[Set task]: Write out the rows below without changes, from the line with "has width=1511, height=812." up to and including the line with "The height and width of the screenshot is (792, 1512).".

┏━━

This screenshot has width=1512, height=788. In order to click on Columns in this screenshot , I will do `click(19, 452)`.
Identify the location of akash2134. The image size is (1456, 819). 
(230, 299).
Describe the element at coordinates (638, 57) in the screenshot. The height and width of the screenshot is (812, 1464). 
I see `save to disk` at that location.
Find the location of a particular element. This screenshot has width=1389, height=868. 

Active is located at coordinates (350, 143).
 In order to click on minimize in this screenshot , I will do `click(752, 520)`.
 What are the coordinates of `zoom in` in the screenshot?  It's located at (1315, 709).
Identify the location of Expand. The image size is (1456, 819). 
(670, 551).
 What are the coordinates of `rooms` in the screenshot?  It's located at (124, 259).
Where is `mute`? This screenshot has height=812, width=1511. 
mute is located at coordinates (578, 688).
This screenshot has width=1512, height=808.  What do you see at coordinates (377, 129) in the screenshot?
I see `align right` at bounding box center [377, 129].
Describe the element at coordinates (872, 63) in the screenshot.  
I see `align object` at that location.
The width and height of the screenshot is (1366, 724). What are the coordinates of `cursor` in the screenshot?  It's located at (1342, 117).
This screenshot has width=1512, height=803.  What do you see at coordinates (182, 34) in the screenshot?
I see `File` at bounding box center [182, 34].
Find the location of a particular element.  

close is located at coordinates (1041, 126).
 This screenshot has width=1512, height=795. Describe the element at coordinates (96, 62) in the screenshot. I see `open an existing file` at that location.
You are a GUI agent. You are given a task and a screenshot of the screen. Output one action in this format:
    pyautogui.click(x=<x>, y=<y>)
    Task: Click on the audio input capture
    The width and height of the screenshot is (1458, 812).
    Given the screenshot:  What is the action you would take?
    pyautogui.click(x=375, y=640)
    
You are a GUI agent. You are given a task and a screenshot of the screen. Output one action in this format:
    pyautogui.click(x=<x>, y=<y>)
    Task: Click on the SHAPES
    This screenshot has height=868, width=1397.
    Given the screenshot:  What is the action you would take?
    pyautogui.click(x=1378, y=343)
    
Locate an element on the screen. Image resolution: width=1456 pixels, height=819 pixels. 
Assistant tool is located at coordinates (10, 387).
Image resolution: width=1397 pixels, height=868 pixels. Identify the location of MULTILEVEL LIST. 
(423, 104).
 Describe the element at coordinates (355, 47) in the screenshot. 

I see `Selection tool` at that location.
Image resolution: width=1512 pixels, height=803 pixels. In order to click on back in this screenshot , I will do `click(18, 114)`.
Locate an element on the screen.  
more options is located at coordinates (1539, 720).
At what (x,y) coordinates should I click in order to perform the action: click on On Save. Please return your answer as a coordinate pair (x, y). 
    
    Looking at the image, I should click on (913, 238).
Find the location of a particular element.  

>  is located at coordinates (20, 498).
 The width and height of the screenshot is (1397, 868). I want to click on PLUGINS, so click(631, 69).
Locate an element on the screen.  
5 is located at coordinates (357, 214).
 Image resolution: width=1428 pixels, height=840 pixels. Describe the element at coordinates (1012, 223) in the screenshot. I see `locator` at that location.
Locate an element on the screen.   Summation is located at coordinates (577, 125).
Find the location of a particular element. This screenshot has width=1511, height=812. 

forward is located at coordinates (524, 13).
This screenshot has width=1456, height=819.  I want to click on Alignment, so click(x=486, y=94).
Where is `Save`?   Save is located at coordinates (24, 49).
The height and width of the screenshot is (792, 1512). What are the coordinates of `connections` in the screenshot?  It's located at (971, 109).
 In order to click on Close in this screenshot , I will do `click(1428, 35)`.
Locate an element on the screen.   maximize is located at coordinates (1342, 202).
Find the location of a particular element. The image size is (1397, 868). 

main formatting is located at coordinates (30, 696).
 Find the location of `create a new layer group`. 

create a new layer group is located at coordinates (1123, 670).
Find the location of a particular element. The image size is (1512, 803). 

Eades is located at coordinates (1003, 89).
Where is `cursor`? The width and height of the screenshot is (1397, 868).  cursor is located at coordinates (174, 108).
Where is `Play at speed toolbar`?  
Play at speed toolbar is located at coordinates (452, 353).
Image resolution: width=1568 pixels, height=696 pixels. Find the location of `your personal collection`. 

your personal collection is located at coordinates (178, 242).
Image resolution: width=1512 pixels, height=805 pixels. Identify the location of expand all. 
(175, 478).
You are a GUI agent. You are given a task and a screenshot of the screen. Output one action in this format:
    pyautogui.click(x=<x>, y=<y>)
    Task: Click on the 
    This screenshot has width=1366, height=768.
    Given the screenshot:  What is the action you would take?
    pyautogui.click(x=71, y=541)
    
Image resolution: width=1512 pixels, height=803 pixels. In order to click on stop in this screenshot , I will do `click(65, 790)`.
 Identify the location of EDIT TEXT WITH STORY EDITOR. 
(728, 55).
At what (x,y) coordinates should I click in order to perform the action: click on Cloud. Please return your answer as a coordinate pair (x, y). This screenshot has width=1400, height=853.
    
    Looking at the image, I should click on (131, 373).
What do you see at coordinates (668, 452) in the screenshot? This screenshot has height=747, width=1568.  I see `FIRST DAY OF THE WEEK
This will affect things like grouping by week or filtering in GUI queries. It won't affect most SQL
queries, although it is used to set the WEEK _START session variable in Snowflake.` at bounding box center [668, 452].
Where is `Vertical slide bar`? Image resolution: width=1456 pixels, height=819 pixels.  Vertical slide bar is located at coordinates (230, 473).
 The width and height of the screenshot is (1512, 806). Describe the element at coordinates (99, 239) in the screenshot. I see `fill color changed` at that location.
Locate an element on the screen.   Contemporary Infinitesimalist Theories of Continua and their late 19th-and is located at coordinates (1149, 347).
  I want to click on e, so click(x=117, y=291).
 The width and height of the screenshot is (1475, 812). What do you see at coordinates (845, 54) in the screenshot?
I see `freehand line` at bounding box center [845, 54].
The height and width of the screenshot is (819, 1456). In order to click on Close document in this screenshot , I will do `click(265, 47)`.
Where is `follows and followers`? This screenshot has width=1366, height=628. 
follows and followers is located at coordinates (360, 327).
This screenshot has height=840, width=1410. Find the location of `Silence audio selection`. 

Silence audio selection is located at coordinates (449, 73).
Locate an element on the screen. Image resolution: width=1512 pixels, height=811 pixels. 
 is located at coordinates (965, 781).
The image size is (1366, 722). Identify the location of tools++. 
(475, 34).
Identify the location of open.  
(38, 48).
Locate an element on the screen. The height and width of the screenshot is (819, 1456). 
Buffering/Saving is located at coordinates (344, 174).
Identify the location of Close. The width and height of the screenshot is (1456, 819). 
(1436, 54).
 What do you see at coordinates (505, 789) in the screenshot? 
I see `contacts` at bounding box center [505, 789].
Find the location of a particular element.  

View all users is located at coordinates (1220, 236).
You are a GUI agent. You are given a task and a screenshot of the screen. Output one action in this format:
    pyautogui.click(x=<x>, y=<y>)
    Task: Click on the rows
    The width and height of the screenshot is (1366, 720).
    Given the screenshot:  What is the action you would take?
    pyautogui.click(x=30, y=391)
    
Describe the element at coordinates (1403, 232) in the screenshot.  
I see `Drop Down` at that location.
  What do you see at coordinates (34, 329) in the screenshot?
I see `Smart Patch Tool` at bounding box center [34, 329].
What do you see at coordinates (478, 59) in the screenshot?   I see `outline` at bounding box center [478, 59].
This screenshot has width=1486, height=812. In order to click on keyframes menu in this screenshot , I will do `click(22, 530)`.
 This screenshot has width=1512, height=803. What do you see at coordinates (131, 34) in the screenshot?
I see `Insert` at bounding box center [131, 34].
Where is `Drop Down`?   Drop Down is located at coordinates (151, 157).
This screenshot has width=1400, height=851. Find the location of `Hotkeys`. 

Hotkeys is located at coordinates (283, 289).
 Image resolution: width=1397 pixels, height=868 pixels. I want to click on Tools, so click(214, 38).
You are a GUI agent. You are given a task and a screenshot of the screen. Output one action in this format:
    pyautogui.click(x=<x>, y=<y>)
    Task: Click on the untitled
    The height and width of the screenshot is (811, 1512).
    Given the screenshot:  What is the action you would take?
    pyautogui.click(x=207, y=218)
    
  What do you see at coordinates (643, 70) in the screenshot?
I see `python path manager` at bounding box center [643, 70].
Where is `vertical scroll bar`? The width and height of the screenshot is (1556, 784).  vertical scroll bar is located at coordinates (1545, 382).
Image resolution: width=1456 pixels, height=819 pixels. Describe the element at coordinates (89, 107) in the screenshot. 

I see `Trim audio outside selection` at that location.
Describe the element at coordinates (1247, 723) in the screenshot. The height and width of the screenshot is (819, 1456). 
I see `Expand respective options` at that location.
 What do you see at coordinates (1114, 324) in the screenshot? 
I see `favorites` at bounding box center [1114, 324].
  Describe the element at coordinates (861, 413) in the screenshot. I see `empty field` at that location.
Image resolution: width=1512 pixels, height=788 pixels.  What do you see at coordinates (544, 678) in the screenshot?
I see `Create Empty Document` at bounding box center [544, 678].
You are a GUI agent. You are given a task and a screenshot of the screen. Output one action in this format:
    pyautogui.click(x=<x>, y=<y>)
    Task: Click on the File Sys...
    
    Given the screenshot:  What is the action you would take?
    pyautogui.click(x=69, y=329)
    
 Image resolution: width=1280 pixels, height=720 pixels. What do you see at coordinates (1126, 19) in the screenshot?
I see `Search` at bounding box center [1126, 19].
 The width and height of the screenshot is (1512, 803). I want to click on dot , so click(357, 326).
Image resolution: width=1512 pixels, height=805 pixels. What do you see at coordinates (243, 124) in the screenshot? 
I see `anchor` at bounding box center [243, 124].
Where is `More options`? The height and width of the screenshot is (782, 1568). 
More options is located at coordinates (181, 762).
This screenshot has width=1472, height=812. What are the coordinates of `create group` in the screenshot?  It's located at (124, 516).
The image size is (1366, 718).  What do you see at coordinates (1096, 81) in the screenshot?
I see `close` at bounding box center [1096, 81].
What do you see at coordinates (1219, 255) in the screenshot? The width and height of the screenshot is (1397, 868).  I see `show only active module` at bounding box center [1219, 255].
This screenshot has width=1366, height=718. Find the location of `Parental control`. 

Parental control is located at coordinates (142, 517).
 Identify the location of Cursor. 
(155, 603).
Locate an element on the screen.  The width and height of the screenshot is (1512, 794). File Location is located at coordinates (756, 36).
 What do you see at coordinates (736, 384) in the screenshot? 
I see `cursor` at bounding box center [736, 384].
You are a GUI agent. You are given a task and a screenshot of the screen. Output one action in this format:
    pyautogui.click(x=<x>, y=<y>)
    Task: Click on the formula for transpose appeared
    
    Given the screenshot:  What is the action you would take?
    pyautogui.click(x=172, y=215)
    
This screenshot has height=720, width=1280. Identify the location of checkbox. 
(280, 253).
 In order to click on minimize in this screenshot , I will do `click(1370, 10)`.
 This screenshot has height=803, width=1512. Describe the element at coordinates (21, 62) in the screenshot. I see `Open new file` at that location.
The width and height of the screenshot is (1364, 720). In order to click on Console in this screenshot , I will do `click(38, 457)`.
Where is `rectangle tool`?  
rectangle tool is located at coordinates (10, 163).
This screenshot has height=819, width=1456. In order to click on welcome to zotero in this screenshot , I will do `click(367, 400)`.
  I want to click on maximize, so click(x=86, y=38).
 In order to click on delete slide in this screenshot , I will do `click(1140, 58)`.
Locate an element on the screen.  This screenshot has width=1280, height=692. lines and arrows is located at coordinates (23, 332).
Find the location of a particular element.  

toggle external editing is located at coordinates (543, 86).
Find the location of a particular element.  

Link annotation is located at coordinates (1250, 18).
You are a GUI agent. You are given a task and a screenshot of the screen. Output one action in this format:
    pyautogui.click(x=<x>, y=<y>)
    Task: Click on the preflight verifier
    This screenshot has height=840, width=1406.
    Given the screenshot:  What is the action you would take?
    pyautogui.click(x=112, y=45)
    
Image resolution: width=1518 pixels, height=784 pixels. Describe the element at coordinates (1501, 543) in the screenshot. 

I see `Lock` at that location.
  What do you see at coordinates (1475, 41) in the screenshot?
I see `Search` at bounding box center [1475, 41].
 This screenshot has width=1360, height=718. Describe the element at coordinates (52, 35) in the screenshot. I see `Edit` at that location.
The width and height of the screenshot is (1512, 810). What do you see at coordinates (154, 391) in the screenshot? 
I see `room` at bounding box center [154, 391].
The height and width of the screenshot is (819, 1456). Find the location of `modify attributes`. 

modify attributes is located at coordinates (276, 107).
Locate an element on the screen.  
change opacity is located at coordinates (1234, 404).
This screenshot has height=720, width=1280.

┗━━

[Solution to the exercise]:
Find the location of a particular element. This screenshot has width=1511, height=812. 

forward is located at coordinates (524, 13).
This screenshot has width=1456, height=819.  I want to click on Alignment, so click(x=486, y=94).
Where is `Save`?   Save is located at coordinates (24, 49).
The height and width of the screenshot is (792, 1512). What are the coordinates of `connections` in the screenshot?  It's located at (971, 109).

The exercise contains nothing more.